Fixing a Slow React App
Our React app was snail pace. The diagnosis was Redux, duplicate data, and a product architecture that loaded everyone's entire workspace into memory.
The diagnosis
Two things were doing the work. Same data lived in multiple slices of the store with different shapes; a store that redundant has a lot of surface area, where any deep mutation produces a new top-level object somewhere relevant to almost every component on screen.
The other half was where selectors were attached. Components were listening to large parents instead of the leaf data they actually needed. When Immer produced a new top-level object after any mutation, anything watching that top-level object re-rendered. Combined with the duplication, "any deep mutation" was the default state of the world.
Why memoization didn't fix it
Memoization is mostly a bandaid for poor Redux usage.
useMemo and React.memo are real tools and they have their place. If a
component is re-rendering because it's subscribed to the wrong slice of state,
no amount of memoizing the render output will save you. The render still gets
called every time the parent updates. Memoizing the inside of the function
doesn't change the rate at which the function is called.

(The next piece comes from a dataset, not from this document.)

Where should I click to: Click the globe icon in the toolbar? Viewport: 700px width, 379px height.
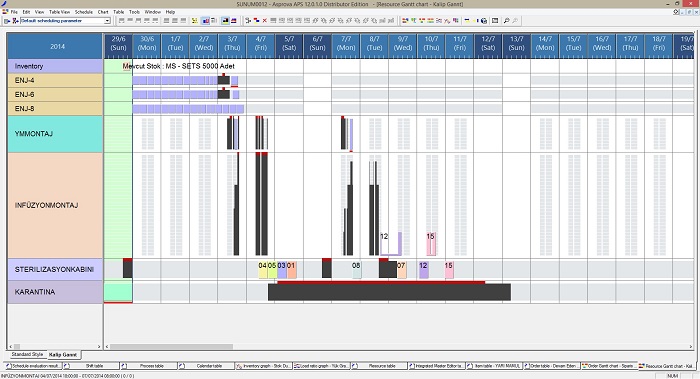coord(484,21)
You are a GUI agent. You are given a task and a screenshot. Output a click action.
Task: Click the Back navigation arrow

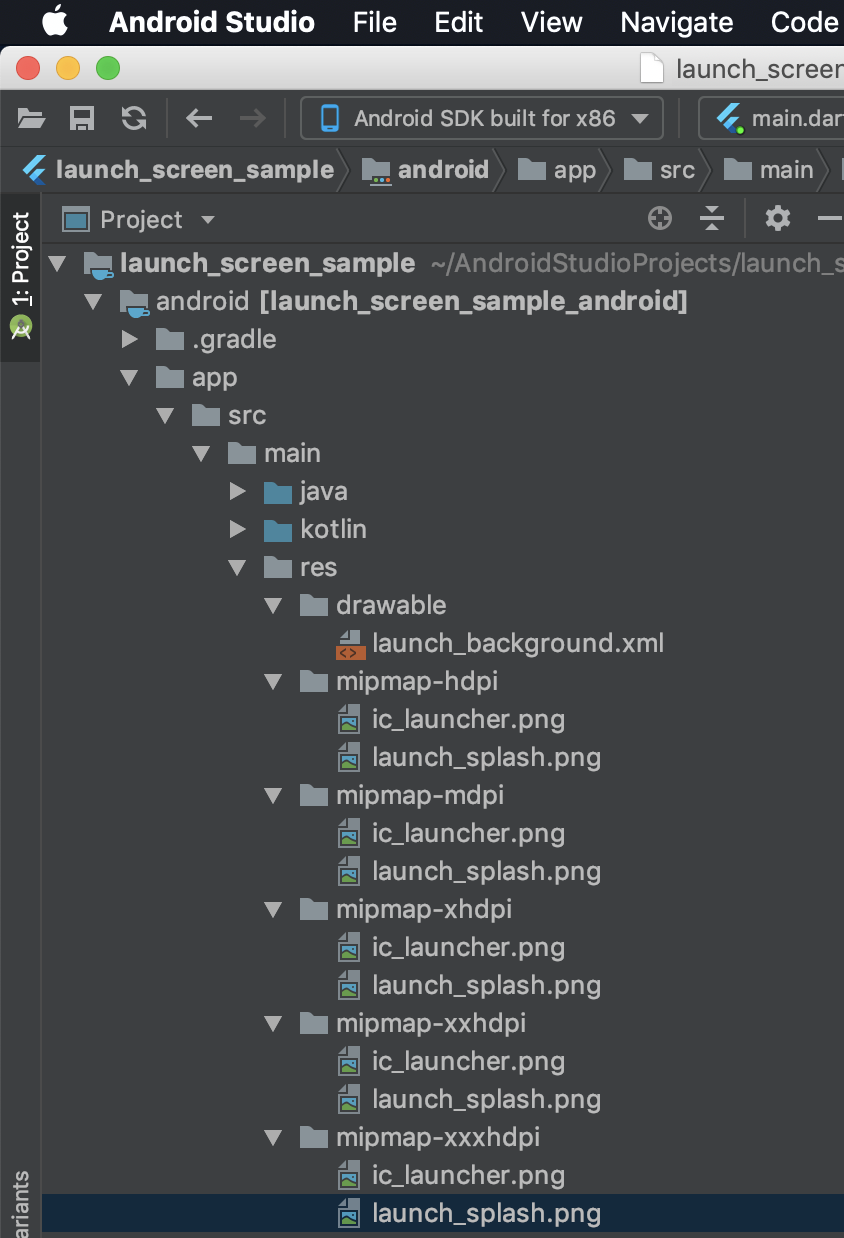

The reality is that memoization does improve performance, its just not the solution. When we debug code with AI, or tell the AI that it has made a mistake, it is prone to reaching for the first tool that will fix the problem rather than investigating and finding the correct initial solution. The same is often true of us as engineers. An incident comes in, a complaint comes in, and the goal is to resolve it. The answer is rarely rearchitecture or a wider planning scope, because resource is rarely allocated for that. Got a component that rerenders too often? Memoize it and move on. Got a useEffect that fires when it isn't supposed to? Just eslint-ignore that exhaustive deps rule!
Part of this stems from a desire to avoid cascading issues. If you change the implementation of that useEffect so that it is compliant with the React lifecycle, you're risking a regression. Simply changing the dependencies list is unlikely to cause anything drastic (that won't eventually update on it's own anyway).
I digress. The solution isn't always whats quickest and easiest, and in my experience, the solution is rarely memoization. Let React handle that, whilst you focus on reducing real re-renders.
What actually worked
In rough impact order:
- Fixing the selectors. Subscribing to leaf data.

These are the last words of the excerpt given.